Starting at the line that contains "Cute Animal Planet (37, 9)", repeat each line exactly until the records end, keeping both the first and the last.
Top of RECORDED DATA
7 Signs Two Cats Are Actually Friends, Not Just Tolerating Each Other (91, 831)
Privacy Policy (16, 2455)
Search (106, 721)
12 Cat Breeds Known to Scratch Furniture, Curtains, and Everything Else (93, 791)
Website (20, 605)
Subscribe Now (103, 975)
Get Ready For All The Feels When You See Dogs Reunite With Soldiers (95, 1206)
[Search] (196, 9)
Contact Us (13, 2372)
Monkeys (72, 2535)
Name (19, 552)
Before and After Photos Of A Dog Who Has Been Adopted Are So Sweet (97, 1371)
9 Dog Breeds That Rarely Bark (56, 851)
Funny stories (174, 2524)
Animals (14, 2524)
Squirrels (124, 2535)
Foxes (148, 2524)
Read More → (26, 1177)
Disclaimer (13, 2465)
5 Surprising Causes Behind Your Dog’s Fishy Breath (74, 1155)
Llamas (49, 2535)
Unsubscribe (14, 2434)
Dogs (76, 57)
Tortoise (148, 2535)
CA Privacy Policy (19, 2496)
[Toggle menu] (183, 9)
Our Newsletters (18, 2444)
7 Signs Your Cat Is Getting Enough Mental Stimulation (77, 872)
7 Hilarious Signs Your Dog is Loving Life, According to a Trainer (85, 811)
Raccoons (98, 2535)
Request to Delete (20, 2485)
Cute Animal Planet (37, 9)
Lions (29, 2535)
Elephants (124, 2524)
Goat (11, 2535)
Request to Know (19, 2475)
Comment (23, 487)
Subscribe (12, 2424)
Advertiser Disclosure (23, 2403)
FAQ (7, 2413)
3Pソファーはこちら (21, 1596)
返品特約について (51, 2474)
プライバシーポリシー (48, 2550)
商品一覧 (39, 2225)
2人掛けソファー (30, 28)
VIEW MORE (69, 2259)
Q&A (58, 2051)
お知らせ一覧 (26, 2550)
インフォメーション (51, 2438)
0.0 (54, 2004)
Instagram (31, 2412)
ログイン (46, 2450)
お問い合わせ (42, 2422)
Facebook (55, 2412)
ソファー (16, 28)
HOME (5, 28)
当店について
Bottom of RECORDED DATA
▶ EXERCISE SOLUTION
Cute Animal Planet (37, 9)
Lions (29, 2535)
Elephants (124, 2524)
Goat (11, 2535)
Request to Know (19, 2475)
Comment (23, 487)
Subscribe (12, 2424)
Advertiser Disclosure (23, 2403)
FAQ (7, 2413)
3Pソファーはこちら (21, 1596)
返品特約について (51, 2474)
プライバシーポリシー (48, 2550)
商品一覧 (39, 2225)
2人掛けソファー (30, 28)
VIEW MORE (69, 2259)
Q&A (58, 2051)
お知らせ一覧 (26, 2550)
インフォメーション (51, 2438)
0.0 (54, 2004)
Instagram (31, 2412)
ログイン (46, 2450)
お問い合わせ (42, 2422)
Facebook (55, 2412)
ソファー (16, 28)
HOME (5, 28)
当店について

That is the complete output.